[Records for locating described items]
********

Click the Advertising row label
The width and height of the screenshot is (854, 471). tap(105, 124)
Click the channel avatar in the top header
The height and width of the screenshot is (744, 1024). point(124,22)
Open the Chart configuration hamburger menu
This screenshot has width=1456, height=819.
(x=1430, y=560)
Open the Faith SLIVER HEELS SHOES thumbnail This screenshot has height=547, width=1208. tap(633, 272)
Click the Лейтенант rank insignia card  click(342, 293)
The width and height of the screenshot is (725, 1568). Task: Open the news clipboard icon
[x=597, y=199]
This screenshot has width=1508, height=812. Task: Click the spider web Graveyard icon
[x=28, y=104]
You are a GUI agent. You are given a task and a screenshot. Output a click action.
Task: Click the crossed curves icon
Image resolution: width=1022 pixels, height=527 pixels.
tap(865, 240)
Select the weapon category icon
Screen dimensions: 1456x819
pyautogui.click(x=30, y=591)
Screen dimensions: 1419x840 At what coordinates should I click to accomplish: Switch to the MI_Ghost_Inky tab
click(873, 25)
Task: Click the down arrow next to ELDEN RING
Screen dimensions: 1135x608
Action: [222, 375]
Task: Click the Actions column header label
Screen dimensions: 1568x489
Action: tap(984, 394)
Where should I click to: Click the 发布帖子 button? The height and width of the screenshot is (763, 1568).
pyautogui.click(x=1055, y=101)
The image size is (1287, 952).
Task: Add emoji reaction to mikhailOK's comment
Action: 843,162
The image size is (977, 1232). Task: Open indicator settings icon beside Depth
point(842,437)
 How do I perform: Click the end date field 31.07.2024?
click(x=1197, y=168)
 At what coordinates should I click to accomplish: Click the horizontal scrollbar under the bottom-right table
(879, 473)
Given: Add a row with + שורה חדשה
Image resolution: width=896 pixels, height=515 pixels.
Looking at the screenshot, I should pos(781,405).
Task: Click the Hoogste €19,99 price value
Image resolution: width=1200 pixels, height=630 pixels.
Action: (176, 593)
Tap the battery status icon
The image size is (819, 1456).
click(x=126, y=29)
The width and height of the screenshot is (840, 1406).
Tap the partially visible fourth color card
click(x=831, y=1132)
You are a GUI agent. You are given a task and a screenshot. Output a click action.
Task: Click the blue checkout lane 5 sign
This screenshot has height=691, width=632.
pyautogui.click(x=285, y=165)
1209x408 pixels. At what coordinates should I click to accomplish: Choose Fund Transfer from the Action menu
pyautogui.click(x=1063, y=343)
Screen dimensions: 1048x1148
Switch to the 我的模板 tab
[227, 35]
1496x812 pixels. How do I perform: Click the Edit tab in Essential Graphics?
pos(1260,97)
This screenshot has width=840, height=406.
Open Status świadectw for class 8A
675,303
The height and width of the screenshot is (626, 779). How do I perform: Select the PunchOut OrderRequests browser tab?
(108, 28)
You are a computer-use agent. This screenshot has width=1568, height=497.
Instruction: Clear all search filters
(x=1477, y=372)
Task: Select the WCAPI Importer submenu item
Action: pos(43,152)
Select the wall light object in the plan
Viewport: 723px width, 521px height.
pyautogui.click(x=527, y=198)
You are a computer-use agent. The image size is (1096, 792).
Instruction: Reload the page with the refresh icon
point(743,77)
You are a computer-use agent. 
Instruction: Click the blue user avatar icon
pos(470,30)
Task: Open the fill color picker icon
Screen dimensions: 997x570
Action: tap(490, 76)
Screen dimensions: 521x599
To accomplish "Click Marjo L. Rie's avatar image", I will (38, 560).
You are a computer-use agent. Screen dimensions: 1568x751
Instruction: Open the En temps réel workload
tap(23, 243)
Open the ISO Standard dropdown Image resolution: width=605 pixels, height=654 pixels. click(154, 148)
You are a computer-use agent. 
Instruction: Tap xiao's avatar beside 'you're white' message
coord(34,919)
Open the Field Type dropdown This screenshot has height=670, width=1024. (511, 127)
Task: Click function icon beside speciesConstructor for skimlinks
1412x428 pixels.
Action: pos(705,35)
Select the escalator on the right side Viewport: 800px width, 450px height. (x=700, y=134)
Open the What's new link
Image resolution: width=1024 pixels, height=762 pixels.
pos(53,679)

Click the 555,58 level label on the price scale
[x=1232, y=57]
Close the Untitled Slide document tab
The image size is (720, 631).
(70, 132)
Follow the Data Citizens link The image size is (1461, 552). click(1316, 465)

********

## What you are asked to do
Please edit the records above by replacing "Image resolution" with "Screen size" wherever it appears, and give them again with all else unchanged.

## Expected answer
Click the Advertising row label
The width and height of the screenshot is (854, 471). tap(105, 124)
Click the channel avatar in the top header
The height and width of the screenshot is (744, 1024). point(124,22)
Open the Chart configuration hamburger menu
This screenshot has width=1456, height=819.
(x=1430, y=560)
Open the Faith SLIVER HEELS SHOES thumbnail This screenshot has height=547, width=1208. tap(633, 272)
Click the Лейтенант rank insignia card  click(342, 293)
The width and height of the screenshot is (725, 1568). Task: Open the news clipboard icon
[x=597, y=199]
This screenshot has width=1508, height=812. Task: Click the spider web Graveyard icon
[x=28, y=104]
You are a GUI agent. You are given a task and a screenshot. Output a click action.
Task: Click the crossed curves icon
Screen size: width=1022 pixels, height=527 pixels.
tap(865, 240)
Select the weapon category icon
Screen dimensions: 1456x819
pyautogui.click(x=30, y=591)
Screen dimensions: 1419x840 At what coordinates should I click to accomplish: Switch to the MI_Ghost_Inky tab
click(873, 25)
Task: Click the down arrow next to ELDEN RING
Screen dimensions: 1135x608
Action: [222, 375]
Task: Click the Actions column header label
Screen dimensions: 1568x489
Action: tap(984, 394)
Where should I click to: Click the 发布帖子 button? The height and width of the screenshot is (763, 1568).
pyautogui.click(x=1055, y=101)
The image size is (1287, 952).
Task: Add emoji reaction to mikhailOK's comment
Action: 843,162
The image size is (977, 1232). Task: Open indicator settings icon beside Depth
point(842,437)
 How do I perform: Click the end date field 31.07.2024?
click(x=1197, y=168)
 At what coordinates should I click to accomplish: Click the horizontal scrollbar under the bottom-right table
(879, 473)
Given: Add a row with + שורה חדשה
Screen size: width=896 pixels, height=515 pixels.
Looking at the screenshot, I should pos(781,405).
Task: Click the Hoogste €19,99 price value
Screen size: width=1200 pixels, height=630 pixels.
Action: (176, 593)
Tap the battery status icon
The image size is (819, 1456).
click(x=126, y=29)
The width and height of the screenshot is (840, 1406).
Tap the partially visible fourth color card
click(x=831, y=1132)
You are a GUI agent. You are given a task and a screenshot. Output a click action.
Task: Click the blue checkout lane 5 sign
This screenshot has height=691, width=632.
pyautogui.click(x=285, y=165)
1209x408 pixels. At what coordinates should I click to accomplish: Choose Fund Transfer from the Action menu
pyautogui.click(x=1063, y=343)
Screen dimensions: 1048x1148
Switch to the 我的模板 tab
[227, 35]
1496x812 pixels. How do I perform: Click the Edit tab in Essential Graphics?
pos(1260,97)
This screenshot has width=840, height=406.
Open Status świadectw for class 8A
675,303
The height and width of the screenshot is (626, 779). How do I perform: Select the PunchOut OrderRequests browser tab?
(108, 28)
You are a computer-use agent. This screenshot has width=1568, height=497.
Instruction: Clear all search filters
(x=1477, y=372)
Task: Select the WCAPI Importer submenu item
Action: pos(43,152)
Select the wall light object in the plan
Viewport: 723px width, 521px height.
pyautogui.click(x=527, y=198)
You are a computer-use agent. The image size is (1096, 792).
Instruction: Reload the page with the refresh icon
point(743,77)
You are a computer-use agent. 
Instruction: Click the blue user avatar icon
pos(470,30)
Task: Open the fill color picker icon
Screen dimensions: 997x570
Action: tap(490, 76)
Screen dimensions: 521x599
To accomplish "Click Marjo L. Rie's avatar image", I will (38, 560).
You are a computer-use agent. Screen dimensions: 1568x751
Instruction: Open the En temps réel workload
tap(23, 243)
Open the ISO Standard dropdown Screen size: width=605 pixels, height=654 pixels. click(154, 148)
You are a computer-use agent. 
Instruction: Tap xiao's avatar beside 'you're white' message
coord(34,919)
Open the Field Type dropdown This screenshot has height=670, width=1024. (511, 127)
Task: Click function icon beside speciesConstructor for skimlinks
1412x428 pixels.
Action: pos(705,35)
Select the escalator on the right side Viewport: 800px width, 450px height. (x=700, y=134)
Open the What's new link
Screen size: width=1024 pixels, height=762 pixels.
pos(53,679)

Click the 555,58 level label on the price scale
[x=1232, y=57]
Close the Untitled Slide document tab
The image size is (720, 631).
(70, 132)
Follow the Data Citizens link The image size is (1461, 552). click(1316, 465)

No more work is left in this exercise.